AIM — Duplicate the listing below line for line, without changing anything.

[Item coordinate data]
____________
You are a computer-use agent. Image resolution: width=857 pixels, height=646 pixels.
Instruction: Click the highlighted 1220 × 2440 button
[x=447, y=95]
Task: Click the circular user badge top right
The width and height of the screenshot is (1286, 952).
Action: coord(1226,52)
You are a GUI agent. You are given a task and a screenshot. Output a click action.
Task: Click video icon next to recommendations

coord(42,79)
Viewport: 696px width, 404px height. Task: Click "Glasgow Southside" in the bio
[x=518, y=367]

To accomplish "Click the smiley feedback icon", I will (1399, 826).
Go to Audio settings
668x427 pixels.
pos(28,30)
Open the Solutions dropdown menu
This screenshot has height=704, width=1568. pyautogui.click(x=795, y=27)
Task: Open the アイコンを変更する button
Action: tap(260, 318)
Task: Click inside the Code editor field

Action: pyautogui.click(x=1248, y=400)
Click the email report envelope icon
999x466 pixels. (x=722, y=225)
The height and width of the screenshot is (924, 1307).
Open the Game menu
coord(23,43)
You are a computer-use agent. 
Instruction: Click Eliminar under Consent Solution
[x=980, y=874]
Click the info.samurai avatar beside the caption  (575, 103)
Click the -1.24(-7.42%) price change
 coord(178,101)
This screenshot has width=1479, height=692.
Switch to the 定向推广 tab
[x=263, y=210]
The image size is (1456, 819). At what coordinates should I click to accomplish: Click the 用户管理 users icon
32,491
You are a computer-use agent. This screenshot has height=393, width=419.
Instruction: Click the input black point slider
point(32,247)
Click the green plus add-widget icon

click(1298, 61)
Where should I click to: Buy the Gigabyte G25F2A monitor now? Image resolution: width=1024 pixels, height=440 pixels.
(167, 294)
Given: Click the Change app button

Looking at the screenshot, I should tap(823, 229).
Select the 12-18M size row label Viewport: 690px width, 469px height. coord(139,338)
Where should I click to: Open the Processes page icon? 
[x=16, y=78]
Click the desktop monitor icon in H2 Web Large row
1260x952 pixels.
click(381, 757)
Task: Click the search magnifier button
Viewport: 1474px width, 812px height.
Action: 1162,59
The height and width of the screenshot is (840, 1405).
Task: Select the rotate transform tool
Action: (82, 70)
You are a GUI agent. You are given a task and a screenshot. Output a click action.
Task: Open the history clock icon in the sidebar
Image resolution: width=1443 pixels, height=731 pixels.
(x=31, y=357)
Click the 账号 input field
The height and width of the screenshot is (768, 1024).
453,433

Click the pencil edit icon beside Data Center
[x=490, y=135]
____________
SOLVED PROBLEM —
You are a computer-use agent. Image resolution: width=857 pixels, height=646 pixels.
Instruction: Click the highlighted 1220 × 2440 button
[x=447, y=95]
Task: Click the circular user badge top right
The width and height of the screenshot is (1286, 952).
Action: coord(1226,52)
You are a GUI agent. You are given a task and a screenshot. Output a click action.
Task: Click video icon next to recommendations

coord(42,79)
Viewport: 696px width, 404px height. Task: Click "Glasgow Southside" in the bio
[x=518, y=367]

To accomplish "Click the smiley feedback icon", I will (1399, 826).
Go to Audio settings
668x427 pixels.
pos(28,30)
Open the Solutions dropdown menu
This screenshot has height=704, width=1568. pyautogui.click(x=795, y=27)
Task: Open the アイコンを変更する button
Action: tap(260, 318)
Task: Click inside the Code editor field

Action: pyautogui.click(x=1248, y=400)
Click the email report envelope icon
999x466 pixels. (x=722, y=225)
The height and width of the screenshot is (924, 1307).
Open the Game menu
coord(23,43)
You are a computer-use agent. 
Instruction: Click Eliminar under Consent Solution
[x=980, y=874]
Click the info.samurai avatar beside the caption  (575, 103)
Click the -1.24(-7.42%) price change
 coord(178,101)
This screenshot has width=1479, height=692.
Switch to the 定向推广 tab
[x=263, y=210]
The image size is (1456, 819). At what coordinates should I click to accomplish: Click the 用户管理 users icon
32,491
You are a computer-use agent. This screenshot has height=393, width=419.
Instruction: Click the input black point slider
point(32,247)
Click the green plus add-widget icon

click(1298, 61)
Where should I click to: Buy the Gigabyte G25F2A monitor now? Image resolution: width=1024 pixels, height=440 pixels.
(167, 294)
Given: Click the Change app button

Looking at the screenshot, I should tap(823, 229).
Select the 12-18M size row label Viewport: 690px width, 469px height. coord(139,338)
Where should I click to: Open the Processes page icon? 
[x=16, y=78]
Click the desktop monitor icon in H2 Web Large row
1260x952 pixels.
click(381, 757)
Task: Click the search magnifier button
Viewport: 1474px width, 812px height.
Action: 1162,59
The height and width of the screenshot is (840, 1405).
Task: Select the rotate transform tool
Action: (82, 70)
You are a GUI agent. You are given a task and a screenshot. Output a click action.
Task: Open the history clock icon in the sidebar
Image resolution: width=1443 pixels, height=731 pixels.
(x=31, y=357)
Click the 账号 input field
The height and width of the screenshot is (768, 1024).
453,433

Click the pencil edit icon beside Data Center
[x=490, y=135]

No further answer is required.